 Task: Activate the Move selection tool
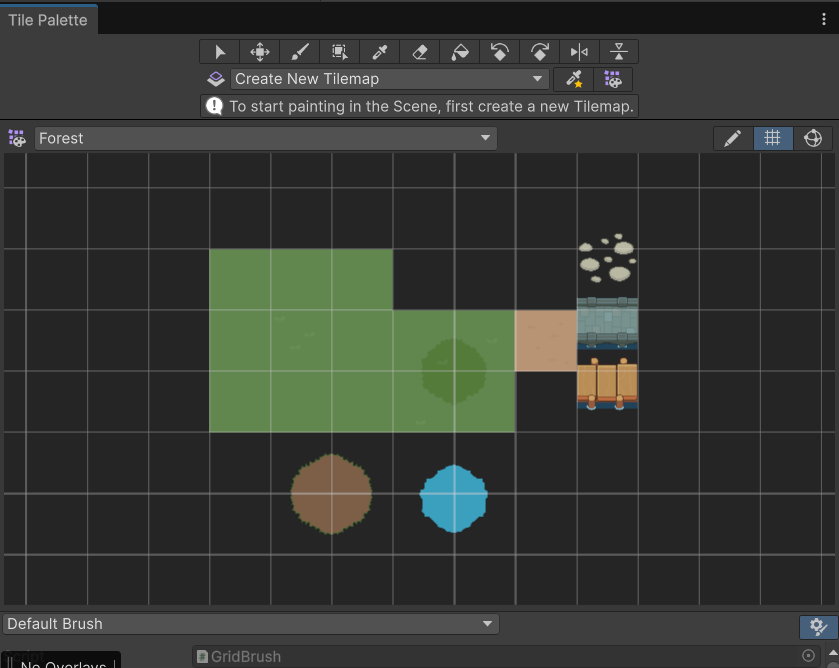coord(260,52)
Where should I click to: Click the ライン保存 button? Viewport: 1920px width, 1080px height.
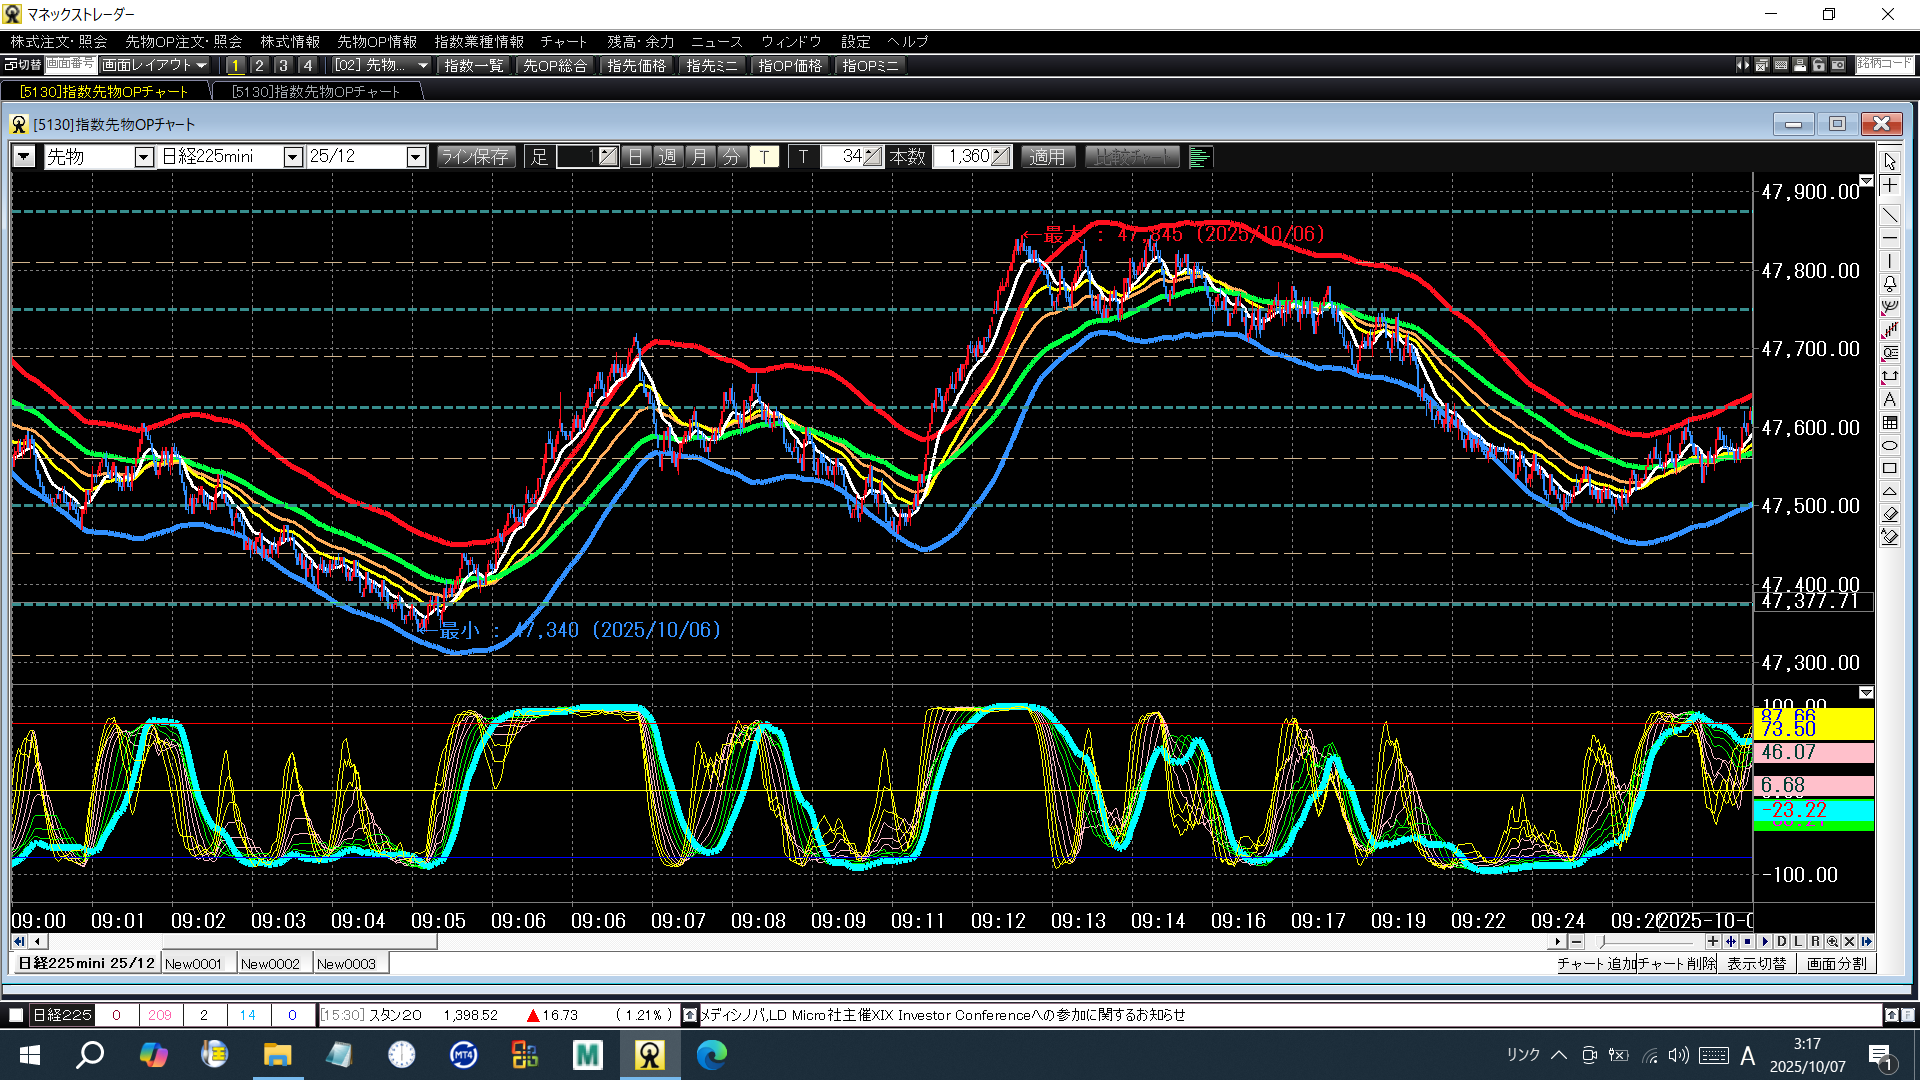(475, 157)
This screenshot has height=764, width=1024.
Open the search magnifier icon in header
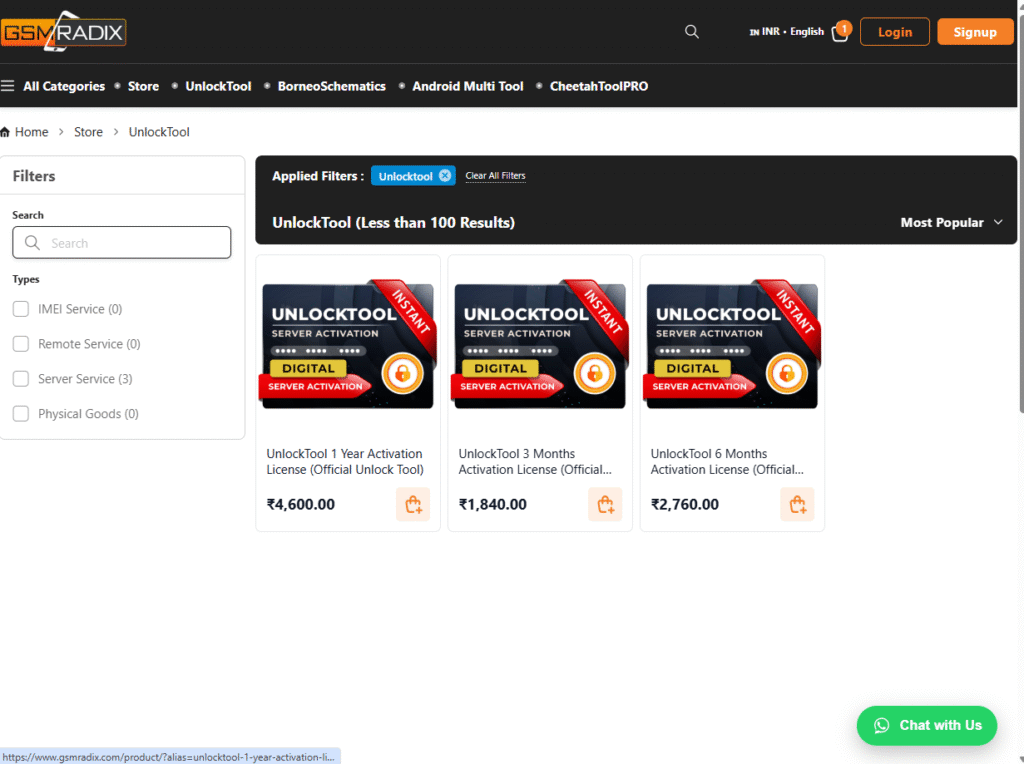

+++

--- Instructions to follow ---
Reproduce every line of the material above word for word, leaving out the pictures.

--- Correct output ---
 Task: Activate the Move selection tool
coord(260,52)
Where should I click to: Click the ライン保存 button? Viewport: 1920px width, 1080px height.
(475, 157)
This screenshot has height=764, width=1024.
Open the search magnifier icon in header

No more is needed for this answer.